▶ Stored data:
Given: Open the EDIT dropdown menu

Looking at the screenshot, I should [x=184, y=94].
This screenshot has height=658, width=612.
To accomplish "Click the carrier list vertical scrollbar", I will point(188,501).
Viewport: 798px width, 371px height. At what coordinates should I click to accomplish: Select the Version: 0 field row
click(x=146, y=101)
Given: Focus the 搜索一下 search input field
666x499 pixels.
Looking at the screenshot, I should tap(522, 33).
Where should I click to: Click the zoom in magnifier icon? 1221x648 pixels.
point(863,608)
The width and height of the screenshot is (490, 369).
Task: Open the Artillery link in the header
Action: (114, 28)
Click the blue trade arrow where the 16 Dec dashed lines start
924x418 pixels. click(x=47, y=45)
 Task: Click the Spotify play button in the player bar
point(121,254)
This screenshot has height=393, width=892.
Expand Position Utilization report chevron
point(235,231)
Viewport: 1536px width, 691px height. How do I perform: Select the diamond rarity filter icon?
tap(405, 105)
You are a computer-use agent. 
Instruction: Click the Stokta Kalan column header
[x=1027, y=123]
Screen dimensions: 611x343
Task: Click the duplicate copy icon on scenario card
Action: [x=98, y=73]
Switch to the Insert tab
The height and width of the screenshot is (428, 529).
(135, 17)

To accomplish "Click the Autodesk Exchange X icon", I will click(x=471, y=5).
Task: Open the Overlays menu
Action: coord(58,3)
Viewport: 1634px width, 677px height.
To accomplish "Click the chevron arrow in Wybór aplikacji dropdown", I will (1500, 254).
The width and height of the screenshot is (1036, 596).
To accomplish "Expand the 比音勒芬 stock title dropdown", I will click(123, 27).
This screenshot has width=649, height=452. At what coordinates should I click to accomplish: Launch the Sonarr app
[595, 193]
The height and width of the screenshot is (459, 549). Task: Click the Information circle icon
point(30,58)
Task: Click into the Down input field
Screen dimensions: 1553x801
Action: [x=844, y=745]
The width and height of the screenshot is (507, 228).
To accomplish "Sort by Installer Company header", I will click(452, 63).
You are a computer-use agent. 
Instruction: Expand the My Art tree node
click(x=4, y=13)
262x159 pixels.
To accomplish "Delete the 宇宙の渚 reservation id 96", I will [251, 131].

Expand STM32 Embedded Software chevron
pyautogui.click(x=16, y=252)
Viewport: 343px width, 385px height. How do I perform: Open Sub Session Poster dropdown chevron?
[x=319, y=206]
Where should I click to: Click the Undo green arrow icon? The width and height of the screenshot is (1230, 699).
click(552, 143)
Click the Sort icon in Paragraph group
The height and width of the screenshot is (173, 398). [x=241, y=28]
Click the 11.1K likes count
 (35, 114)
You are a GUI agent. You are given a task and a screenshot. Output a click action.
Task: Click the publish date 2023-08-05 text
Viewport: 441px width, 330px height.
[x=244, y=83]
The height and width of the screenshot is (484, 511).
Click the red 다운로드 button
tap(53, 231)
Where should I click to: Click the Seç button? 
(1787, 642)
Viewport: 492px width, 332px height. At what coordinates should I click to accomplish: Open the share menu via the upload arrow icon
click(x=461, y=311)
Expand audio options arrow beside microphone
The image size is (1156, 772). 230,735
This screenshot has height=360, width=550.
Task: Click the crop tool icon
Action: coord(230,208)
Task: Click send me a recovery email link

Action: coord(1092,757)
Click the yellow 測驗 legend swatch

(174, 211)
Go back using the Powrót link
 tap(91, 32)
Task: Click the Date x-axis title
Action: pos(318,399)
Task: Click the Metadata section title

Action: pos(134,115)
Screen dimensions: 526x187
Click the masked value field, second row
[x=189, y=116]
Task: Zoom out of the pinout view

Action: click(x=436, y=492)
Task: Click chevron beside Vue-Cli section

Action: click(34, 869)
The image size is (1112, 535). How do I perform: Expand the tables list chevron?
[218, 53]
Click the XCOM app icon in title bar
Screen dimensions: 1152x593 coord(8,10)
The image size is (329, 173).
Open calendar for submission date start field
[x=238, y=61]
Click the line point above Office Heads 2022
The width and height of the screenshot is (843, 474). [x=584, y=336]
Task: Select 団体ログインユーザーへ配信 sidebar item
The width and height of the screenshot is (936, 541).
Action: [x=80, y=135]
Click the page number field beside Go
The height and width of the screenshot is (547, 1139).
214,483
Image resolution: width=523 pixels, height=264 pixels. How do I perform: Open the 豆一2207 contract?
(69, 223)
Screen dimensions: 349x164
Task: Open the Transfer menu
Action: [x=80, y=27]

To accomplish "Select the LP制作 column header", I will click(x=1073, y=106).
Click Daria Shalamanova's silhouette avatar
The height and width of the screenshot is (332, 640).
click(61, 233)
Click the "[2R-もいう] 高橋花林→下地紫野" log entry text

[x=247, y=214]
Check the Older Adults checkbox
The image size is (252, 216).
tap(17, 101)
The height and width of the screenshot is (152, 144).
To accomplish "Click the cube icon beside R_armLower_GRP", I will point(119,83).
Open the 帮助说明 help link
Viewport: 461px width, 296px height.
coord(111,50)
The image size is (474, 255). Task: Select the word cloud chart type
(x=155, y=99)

▶ Directions: Would you write out the full set of records above without alteration?

▶ Task output:
Given: Open the EDIT dropdown menu

Looking at the screenshot, I should [x=184, y=94].
This screenshot has height=658, width=612.
To accomplish "Click the carrier list vertical scrollbar", I will point(188,501).
Viewport: 798px width, 371px height. At what coordinates should I click to accomplish: Select the Version: 0 field row
click(x=146, y=101)
Given: Focus the 搜索一下 search input field
666x499 pixels.
Looking at the screenshot, I should tap(522, 33).
Where should I click to: Click the zoom in magnifier icon? 1221x648 pixels.
point(863,608)
The width and height of the screenshot is (490, 369).
Task: Open the Artillery link in the header
Action: (114, 28)
Click the blue trade arrow where the 16 Dec dashed lines start
924x418 pixels. click(x=47, y=45)
 Task: Click the Spotify play button in the player bar
point(121,254)
This screenshot has height=393, width=892.
Expand Position Utilization report chevron
point(235,231)
Viewport: 1536px width, 691px height. How do I perform: Select the diamond rarity filter icon?
tap(405, 105)
You are a computer-use agent. 
Instruction: Click the Stokta Kalan column header
[x=1027, y=123]
Screen dimensions: 611x343
Task: Click the duplicate copy icon on scenario card
Action: [x=98, y=73]
Switch to the Insert tab
The height and width of the screenshot is (428, 529).
(135, 17)

To accomplish "Click the Autodesk Exchange X icon", I will click(x=471, y=5).
Task: Open the Overlays menu
Action: coord(58,3)
Viewport: 1634px width, 677px height.
To accomplish "Click the chevron arrow in Wybór aplikacji dropdown", I will (1500, 254).
The width and height of the screenshot is (1036, 596).
To accomplish "Expand the 比音勒芬 stock title dropdown", I will click(123, 27).
This screenshot has width=649, height=452. At what coordinates should I click to accomplish: Launch the Sonarr app
[595, 193]
The height and width of the screenshot is (459, 549). Task: Click the Information circle icon
point(30,58)
Task: Click into the Down input field
Screen dimensions: 1553x801
Action: [x=844, y=745]
The width and height of the screenshot is (507, 228).
To accomplish "Sort by Installer Company header", I will click(452, 63).
You are a computer-use agent. 
Instruction: Expand the My Art tree node
click(x=4, y=13)
262x159 pixels.
To accomplish "Delete the 宇宙の渚 reservation id 96", I will [251, 131].

Expand STM32 Embedded Software chevron
pyautogui.click(x=16, y=252)
Viewport: 343px width, 385px height. How do I perform: Open Sub Session Poster dropdown chevron?
[x=319, y=206]
Where should I click to: Click the Undo green arrow icon? The width and height of the screenshot is (1230, 699).
click(552, 143)
Click the Sort icon in Paragraph group
The height and width of the screenshot is (173, 398). [x=241, y=28]
Click the 11.1K likes count
 (35, 114)
You are a GUI agent. You are given a task and a screenshot. Output a click action.
Task: Click the publish date 2023-08-05 text
Viewport: 441px width, 330px height.
[x=244, y=83]
The height and width of the screenshot is (484, 511).
Click the red 다운로드 button
tap(53, 231)
Where should I click to: Click the Seç button? 
(1787, 642)
Viewport: 492px width, 332px height. At what coordinates should I click to accomplish: Open the share menu via the upload arrow icon
click(x=461, y=311)
Expand audio options arrow beside microphone
The image size is (1156, 772). 230,735
This screenshot has height=360, width=550.
Task: Click the crop tool icon
Action: coord(230,208)
Task: Click send me a recovery email link

Action: coord(1092,757)
Click the yellow 測驗 legend swatch

(174, 211)
Go back using the Powrót link
 tap(91, 32)
Task: Click the Date x-axis title
Action: pos(318,399)
Task: Click the Metadata section title

Action: pos(134,115)
Screen dimensions: 526x187
Click the masked value field, second row
[x=189, y=116]
Task: Zoom out of the pinout view

Action: click(x=436, y=492)
Task: Click chevron beside Vue-Cli section

Action: click(34, 869)
The image size is (1112, 535). How do I perform: Expand the tables list chevron?
[218, 53]
Click the XCOM app icon in title bar
Screen dimensions: 1152x593 coord(8,10)
The image size is (329, 173).
Open calendar for submission date start field
[x=238, y=61]
Click the line point above Office Heads 2022
The width and height of the screenshot is (843, 474). [x=584, y=336]
Task: Select 団体ログインユーザーへ配信 sidebar item
The width and height of the screenshot is (936, 541).
Action: [x=80, y=135]
Click the page number field beside Go
The height and width of the screenshot is (547, 1139).
214,483
Image resolution: width=523 pixels, height=264 pixels. How do I perform: Open the 豆一2207 contract?
(69, 223)
Screen dimensions: 349x164
Task: Open the Transfer menu
Action: [x=80, y=27]

To accomplish "Select the LP制作 column header", I will click(x=1073, y=106).
Click Daria Shalamanova's silhouette avatar
The height and width of the screenshot is (332, 640).
click(61, 233)
Click the "[2R-もいう] 高橋花林→下地紫野" log entry text

[x=247, y=214]
Check the Older Adults checkbox
The image size is (252, 216).
tap(17, 101)
The height and width of the screenshot is (152, 144).
To accomplish "Click the cube icon beside R_armLower_GRP", I will point(119,83).
Open the 帮助说明 help link
Viewport: 461px width, 296px height.
coord(111,50)
The image size is (474, 255). Task: Select the word cloud chart type
(x=155, y=99)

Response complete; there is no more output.